Au départ, on n’observe que des Juifs qui professent que Jésus est le Christ c’est-à-dire « le Messie juif attendu ». Il est mort et selon eux il est ressuscité et il est le sauveur. Mais pour toutes ces catégories-là, il est le Messie, « le Christ », mais tous ces groupes-là n’existent qu’en tant d’ordres juifs. Cela est complètement inexplicable et étranger et incompréhensible pour des gentils,* les païens, ça n’existe pas pour eux un messie mort qui ressuscite.

* du latin Gentiles (les « nations ») cela est la traduction habituelle de l’hébreu Goyim, nations, qui finit par désigner les non-Juifs. Les auteurs chrétiens ont aussi employé ce mot pour désigner les païens (ainsi Paul Apôtre des gentils désigne Paul l’évangélisateur des païens).

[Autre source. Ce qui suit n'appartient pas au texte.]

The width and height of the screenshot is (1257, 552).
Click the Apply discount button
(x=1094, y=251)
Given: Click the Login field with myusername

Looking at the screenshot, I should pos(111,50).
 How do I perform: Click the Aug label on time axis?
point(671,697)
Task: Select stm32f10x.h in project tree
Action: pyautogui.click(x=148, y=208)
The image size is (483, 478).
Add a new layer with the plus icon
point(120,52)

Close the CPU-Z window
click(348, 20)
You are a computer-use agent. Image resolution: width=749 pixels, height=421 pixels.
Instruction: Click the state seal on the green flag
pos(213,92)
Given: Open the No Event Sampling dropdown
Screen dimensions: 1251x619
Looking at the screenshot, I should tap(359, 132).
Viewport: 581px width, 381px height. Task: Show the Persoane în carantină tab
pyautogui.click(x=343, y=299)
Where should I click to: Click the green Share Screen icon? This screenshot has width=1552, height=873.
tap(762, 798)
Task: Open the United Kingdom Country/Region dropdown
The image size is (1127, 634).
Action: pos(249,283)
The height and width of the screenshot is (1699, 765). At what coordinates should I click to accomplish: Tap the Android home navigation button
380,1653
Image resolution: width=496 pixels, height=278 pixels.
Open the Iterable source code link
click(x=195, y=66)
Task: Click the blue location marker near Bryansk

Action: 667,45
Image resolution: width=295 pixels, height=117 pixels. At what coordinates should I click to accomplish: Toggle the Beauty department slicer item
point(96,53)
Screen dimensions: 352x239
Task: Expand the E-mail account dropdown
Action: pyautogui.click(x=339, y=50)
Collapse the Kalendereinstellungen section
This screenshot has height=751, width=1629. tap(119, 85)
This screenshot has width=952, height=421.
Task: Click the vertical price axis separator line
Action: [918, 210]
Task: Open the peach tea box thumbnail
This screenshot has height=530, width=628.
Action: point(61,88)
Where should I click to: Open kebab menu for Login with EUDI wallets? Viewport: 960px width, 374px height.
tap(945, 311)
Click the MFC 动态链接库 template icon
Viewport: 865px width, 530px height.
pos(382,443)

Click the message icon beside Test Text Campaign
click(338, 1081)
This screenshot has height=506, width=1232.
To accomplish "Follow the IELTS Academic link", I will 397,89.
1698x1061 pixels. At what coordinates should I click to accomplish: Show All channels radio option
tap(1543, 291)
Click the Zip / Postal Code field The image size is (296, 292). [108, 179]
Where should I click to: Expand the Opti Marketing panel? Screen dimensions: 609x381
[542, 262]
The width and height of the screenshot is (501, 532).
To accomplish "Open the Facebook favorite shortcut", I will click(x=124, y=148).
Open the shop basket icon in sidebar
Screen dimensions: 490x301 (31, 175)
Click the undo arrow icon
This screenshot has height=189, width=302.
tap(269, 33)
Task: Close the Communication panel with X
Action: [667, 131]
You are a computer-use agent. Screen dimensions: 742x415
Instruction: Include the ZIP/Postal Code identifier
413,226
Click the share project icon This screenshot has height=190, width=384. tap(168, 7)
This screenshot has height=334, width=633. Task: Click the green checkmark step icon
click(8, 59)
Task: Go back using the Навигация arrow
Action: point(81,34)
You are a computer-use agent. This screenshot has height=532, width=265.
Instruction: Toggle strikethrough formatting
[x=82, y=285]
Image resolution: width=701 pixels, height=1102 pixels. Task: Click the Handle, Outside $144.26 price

Comprenons bien que le Christ pour nous s’est imprégné de vingt siècles de réflexions dogmatiques. Mais Christ ces משיח mashia'h, en hébreu c’est Χριστός Christos en grec, c’est l’oint, c’est un personnage qui a reçu l’onction et un rôle très particulier. Mais à cette époque du premier siècle, cela n’a pas encore la prévenance que nous affectons et qui implique le terme de Christ de nos jours. C’est ce qu’il nous est difficile aujourd’hui, de nous replonger dans une mentalité celle de ceux qui ont en quelque sorte été les précurseurs du christianisme. L’expression ne se trouve pas forcément heureuse, mais au sens étymologique c’est ceux qui ont découvert ou livré un culte au Christ. L’invention du christianisme c’est d’abord de voir en Jésus de Nazareth le juif crucifier, Jésus-Christ ressuscité. Cette première confession de foi va donner naissance à ce qui deviendra quelques siècles plus tard l’Église.